(Beginning of Exercise input)

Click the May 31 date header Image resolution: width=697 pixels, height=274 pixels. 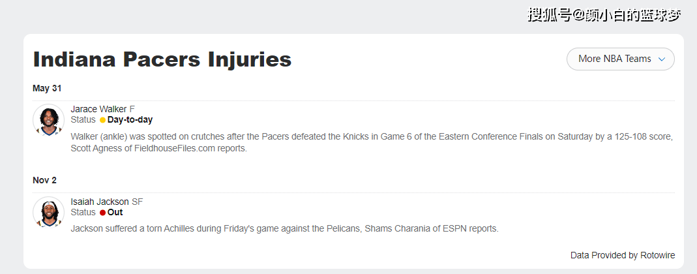[47, 88]
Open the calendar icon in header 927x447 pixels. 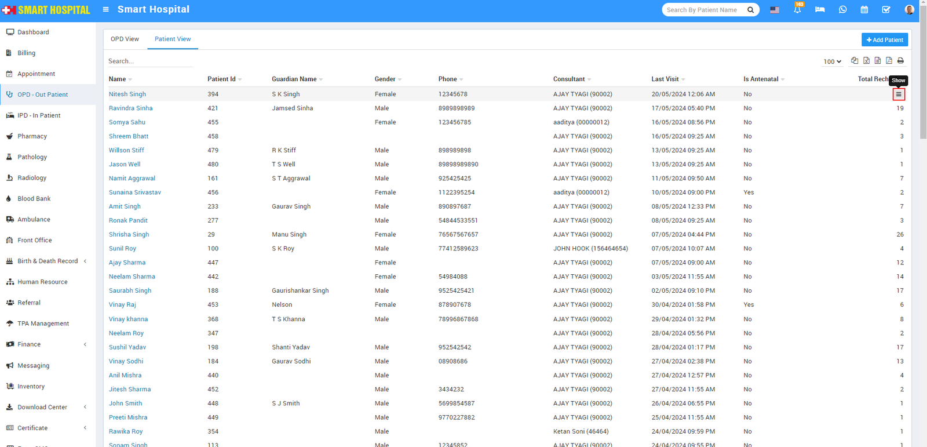click(864, 10)

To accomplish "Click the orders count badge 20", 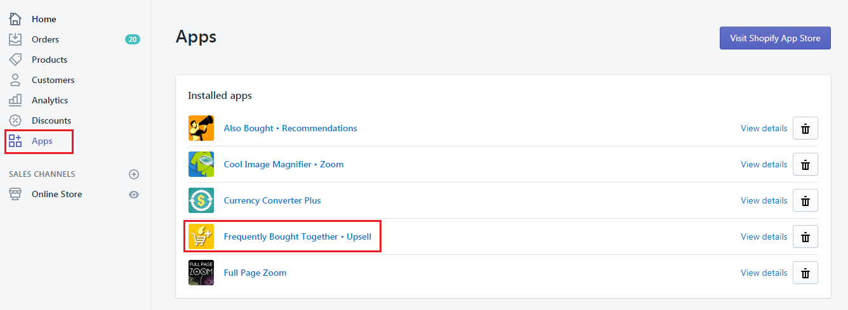I will (x=133, y=39).
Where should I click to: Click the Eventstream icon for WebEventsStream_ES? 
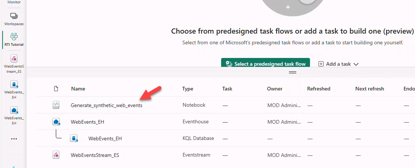tap(56, 155)

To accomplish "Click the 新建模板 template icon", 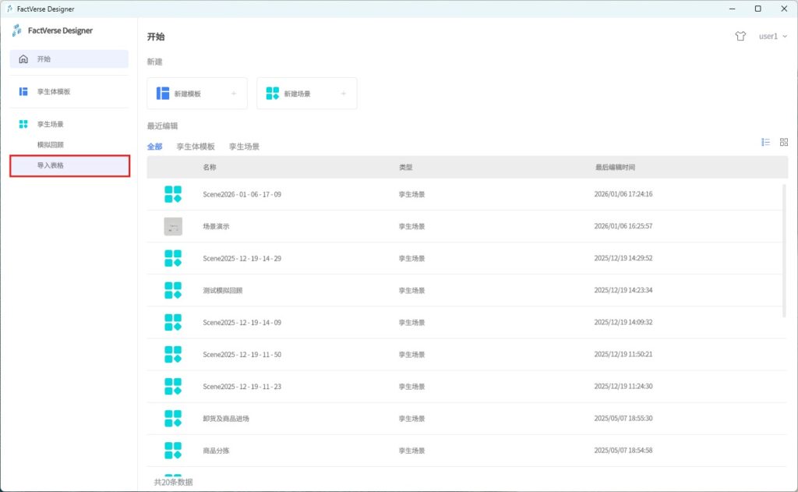I will pos(163,94).
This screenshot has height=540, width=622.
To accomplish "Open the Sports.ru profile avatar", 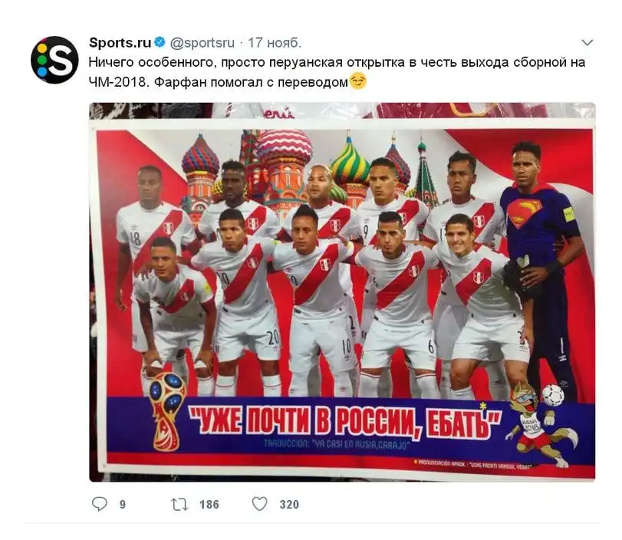I will (54, 60).
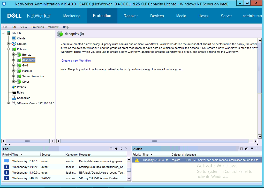Image resolution: width=264 pixels, height=188 pixels.
Task: Click the warning icon in Alerts row
Action: pos(137,160)
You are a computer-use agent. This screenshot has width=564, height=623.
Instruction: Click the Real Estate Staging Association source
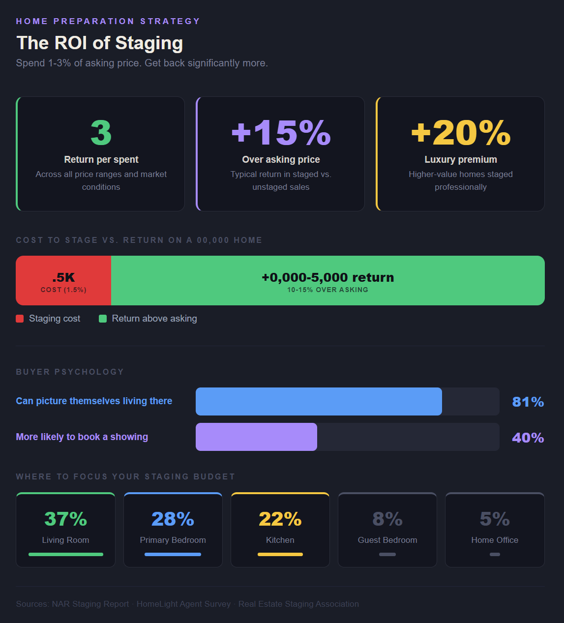click(298, 604)
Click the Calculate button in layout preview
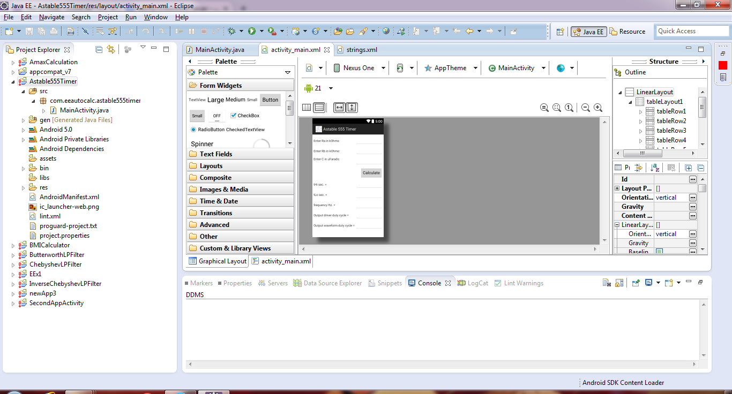Viewport: 732px width, 394px height. [x=371, y=173]
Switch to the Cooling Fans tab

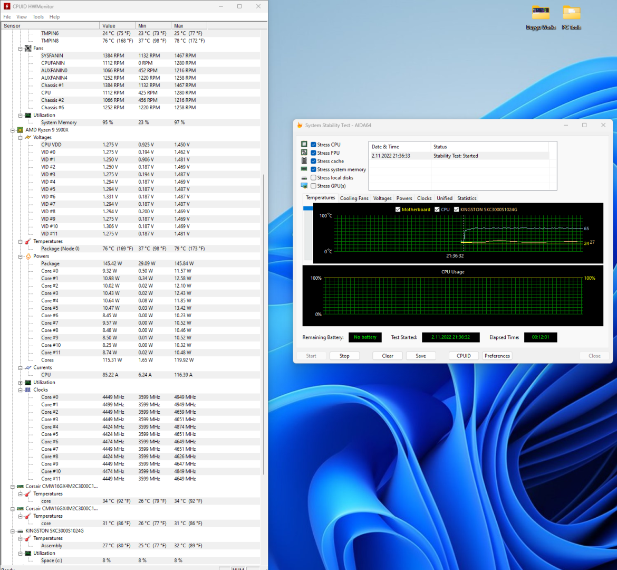(x=354, y=198)
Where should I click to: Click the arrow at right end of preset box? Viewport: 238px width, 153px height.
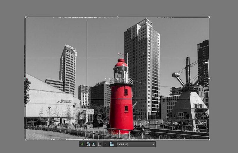click(154, 144)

(End of Exercise input)

Exercise aim: Could you tally the lines in these records that contain the word "This" and give only the result?

Answer box: 2